====== The data ======

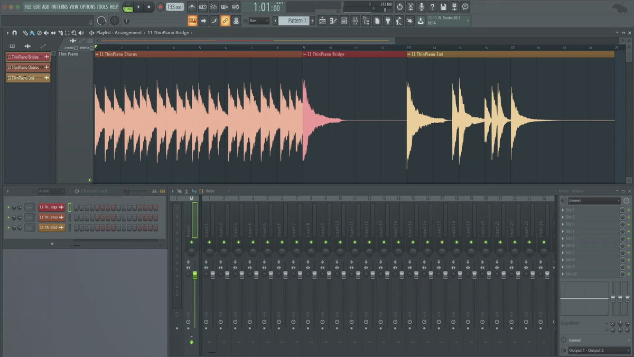Open the Mixer view from toolbar
This screenshot has height=357, width=634.
point(355,21)
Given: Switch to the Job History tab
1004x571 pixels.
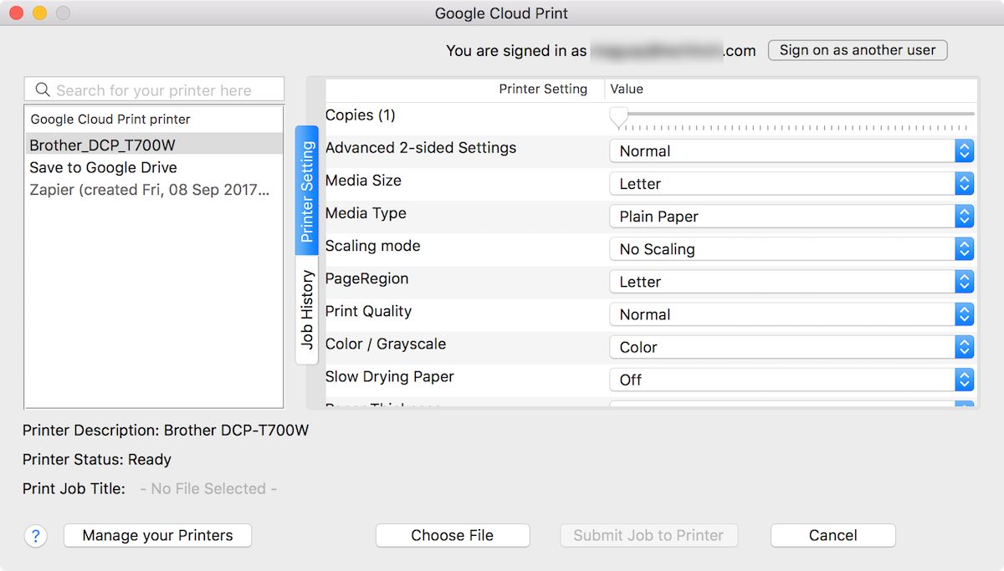Looking at the screenshot, I should 307,309.
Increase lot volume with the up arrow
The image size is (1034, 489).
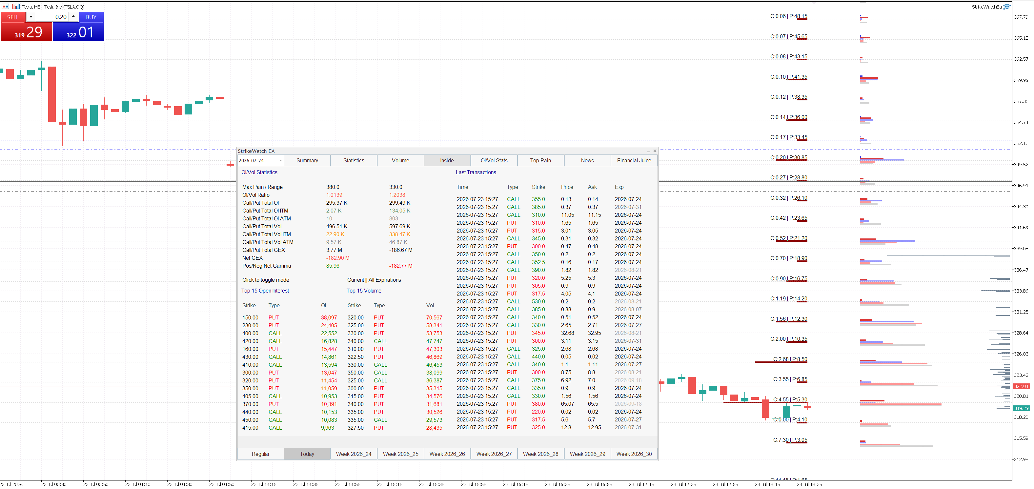(73, 17)
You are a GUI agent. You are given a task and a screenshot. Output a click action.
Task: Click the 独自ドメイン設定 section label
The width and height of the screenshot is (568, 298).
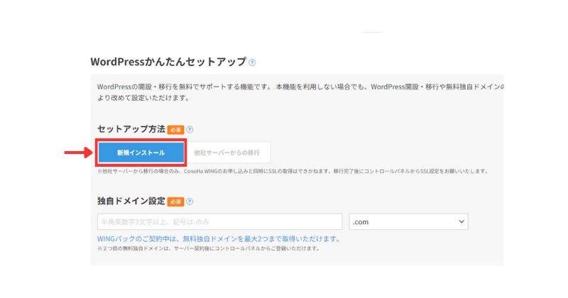coord(131,202)
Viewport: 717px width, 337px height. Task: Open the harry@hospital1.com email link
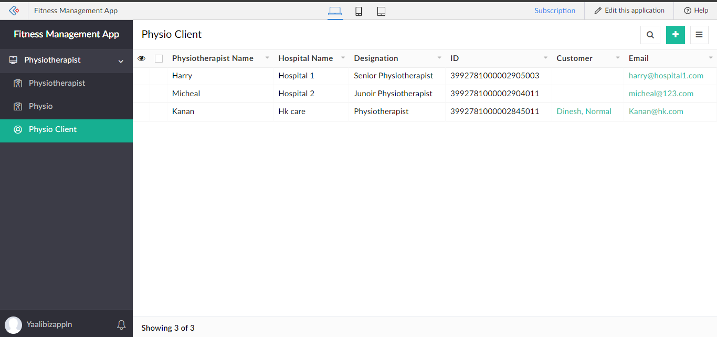[x=666, y=76]
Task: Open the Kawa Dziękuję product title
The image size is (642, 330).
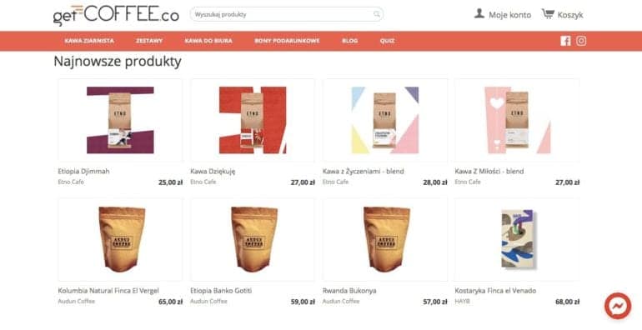Action: pyautogui.click(x=213, y=171)
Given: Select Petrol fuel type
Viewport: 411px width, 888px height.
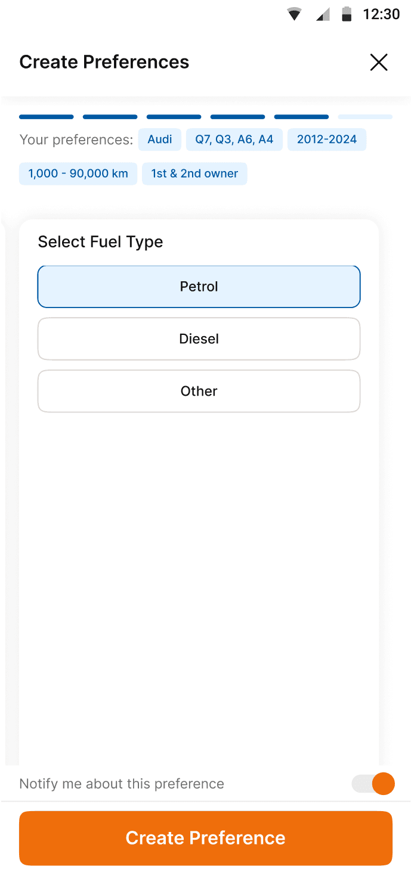Looking at the screenshot, I should click(x=199, y=287).
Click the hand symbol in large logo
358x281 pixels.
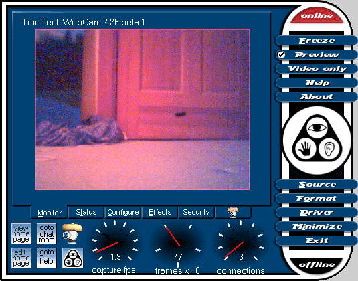pos(305,149)
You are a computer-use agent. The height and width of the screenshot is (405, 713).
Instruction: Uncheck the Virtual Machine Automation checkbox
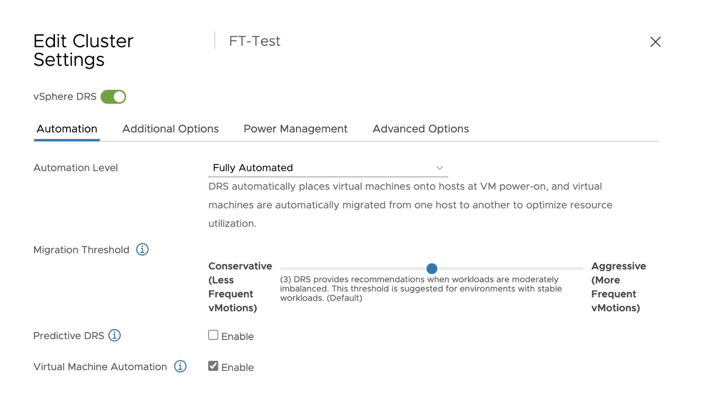[x=213, y=366]
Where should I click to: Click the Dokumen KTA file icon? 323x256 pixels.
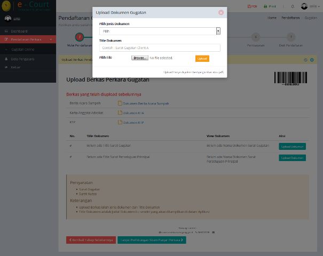tap(120, 113)
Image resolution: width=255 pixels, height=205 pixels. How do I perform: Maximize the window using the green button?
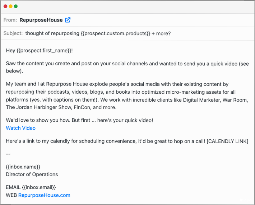point(16,6)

======

### Assignment
For the string "agent", go line by line through the material and copy every line that has it.

### Exercise answer
You are a GUI agent. You are given a task and a screenshot. Output a click action.
You are a computer-use agent. The height and width of the screenshot is (405, 713).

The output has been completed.